The combined algorithm works to identify anomalies, or departures from what Srivastava calls the “safe state.” For the most part, flights progress from safe state in takeoff to safe state mid-flight to safe state in touchdown. But sometimes anomalies happen, at which point the state progresses to ‘compromised,’ where something odd is afoot but an accident is not imminent. This serves as sort of a yellow alert, where observers should take mind of it but not act quite yet.
From there, the flight may reach the ‘anomalous’ state, where the discrepancies are large enough to pay attention to. This will also likely, according to Srivastava, lead to an accident but it is worth studying. He explained the importance of recovering text reports from those anomalous flights, “Text starts to play a very crucial role in understanding what’s going on in this model.
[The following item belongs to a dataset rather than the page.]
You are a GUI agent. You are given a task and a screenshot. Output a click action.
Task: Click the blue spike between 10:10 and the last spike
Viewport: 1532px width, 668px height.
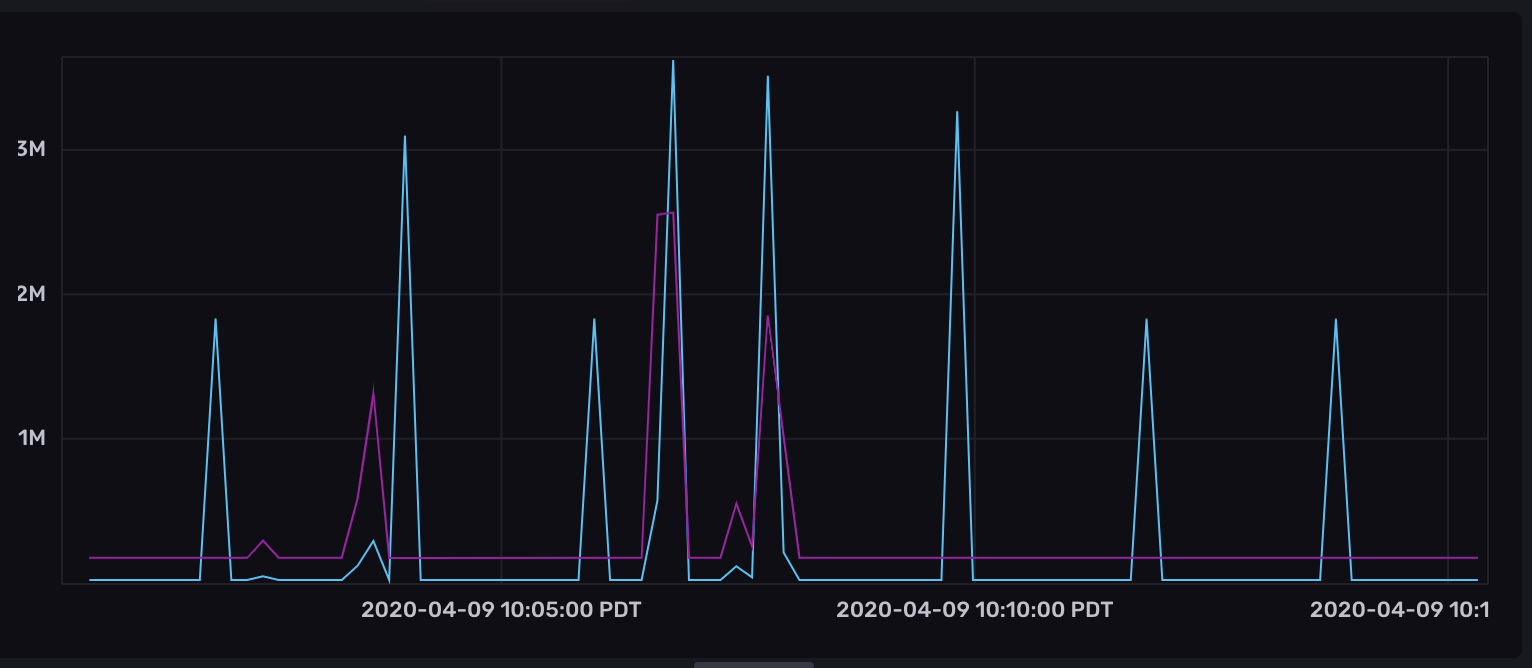point(1146,320)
If something anomalous happens and the pilots note it and write it down, that gives us a wealth of information.”
It is important to note that NASA is not yet applying this analysis in a predictive fashion. All text analytics are happening post-flight. However, they are a key to informing which airports are, in pilots’ experiences, inefficient.
For example, pilots’ reports of anomalous activity at the Dallas-Fort Worth airport included many instances of the words runway, tower, and short, indicating aviation problems, as well as high speed, landed, and frequency, indicating communication problems. NASA can then take these findings to the airport and suggest they make improvements to their communication systems.
However, text reports may be affected by a collective bias. Srivastava notes that it is well known in the piloting community that Cleveland’s airport is confusing. This notion could lead to pilots scrutinizing the Cleveland airport more than they would others when they land and take off.
That being said, NASA’s techniques are already valuable and applicable in the real world, especially to major airline Southwest Airlines. “Southwest Airlines has used our algorithms to analyze data from their systems and they’ve discovered what they call operationally significant events. The types of discoveries that they have made are being used on a daily basis.” Among the discoveries they have made is the pilots’ unusual propensity for having the plane’s nose up upon landing, no doubt a concern if the plane’s altitude is supposedly decreasing when landing.
Eventually, Srivastava will be able to transform this information into a truly real time predictive system, which he says will be available in the Boeing 777 and 787 in 2015. Until then, text analytics are a useful tool in guarding against potentially disastrous anomalies in aeronautics.